Meinung

Rechtsruck in Europa: Wie bewegen sich Rechtsextreme im Internet?

2024 wird ein spannendes Jahr für die Weltpolitik. Laut "The Economist" wird in diesem "Wahljahr" in 76 Ländern gewählt, darunter in acht der zehn bevölkerungsreichsten Staaten der Welt. Es sind Zeiten mit enormem politischem Potenzial, die Menschen sind in der Stimmung, etwas zu verändern - das merkt man. Nicht zuletzt durch den zunehmenden Rechtsruck, der sich langsam aber sicher sowohl in Europa als auch in den USA bemerkbar macht.

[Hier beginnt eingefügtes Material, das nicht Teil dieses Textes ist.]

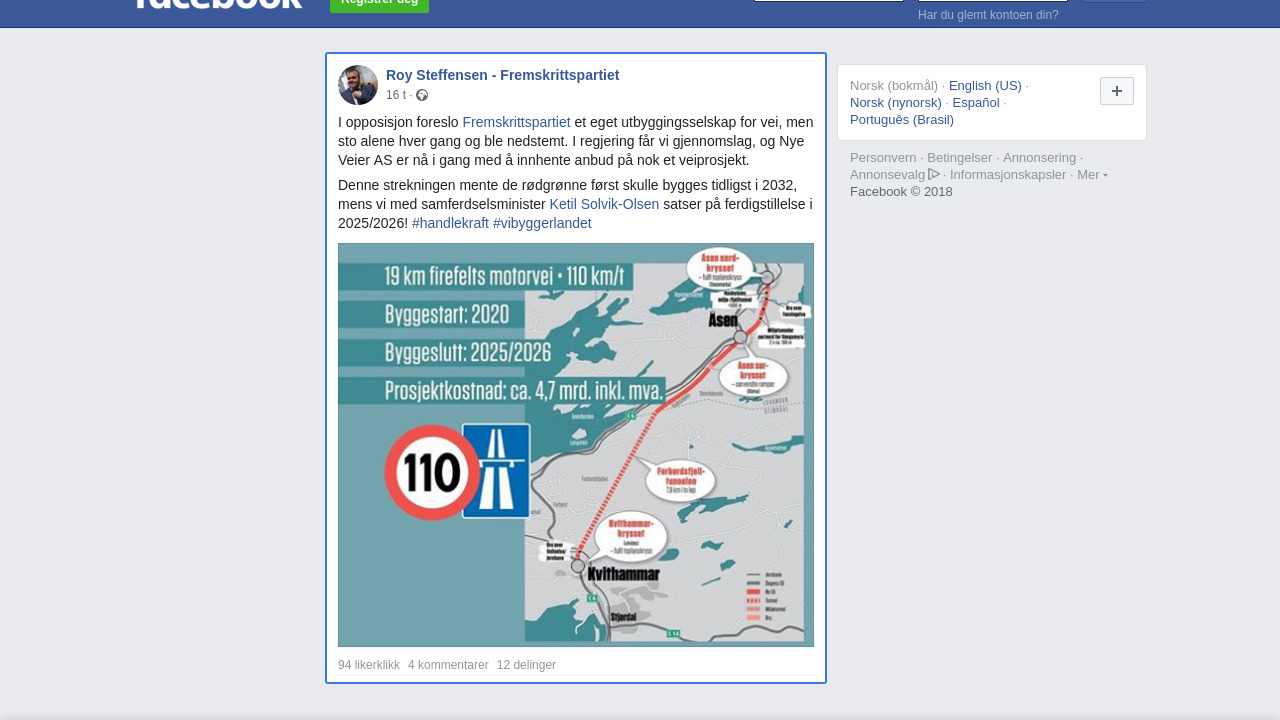1280x720 pixels.
Task: Click the 16 t post timestamp
Action: click(396, 95)
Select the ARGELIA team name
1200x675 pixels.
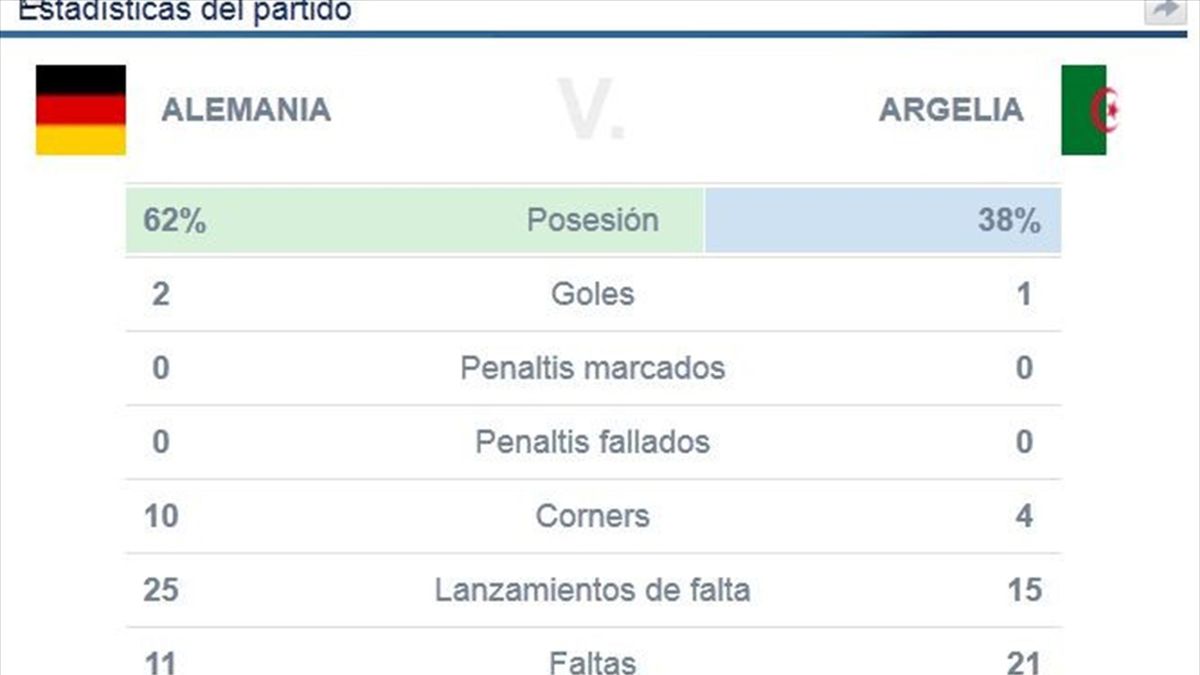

Egal, ob es sich um den x-ten "Einzelfall" handelt, egal, wie oft Parteien wie AfD und FPÖ in Verbindung ,mit rechtsextremen Szene gebracht werden, egal, wie oft die Polizei "verbotene Insignien" beschlagnahmt – das vom Netzwerk "CORRECTIV" aufgedeckte "Remigrations-Treffen" ist eine ernste Warnung - es wird mobilisiert.

Doch wie organisieren und kommunizieren Rechtsextreme im Internet? Welche Communities und Tarnwörter gibt es?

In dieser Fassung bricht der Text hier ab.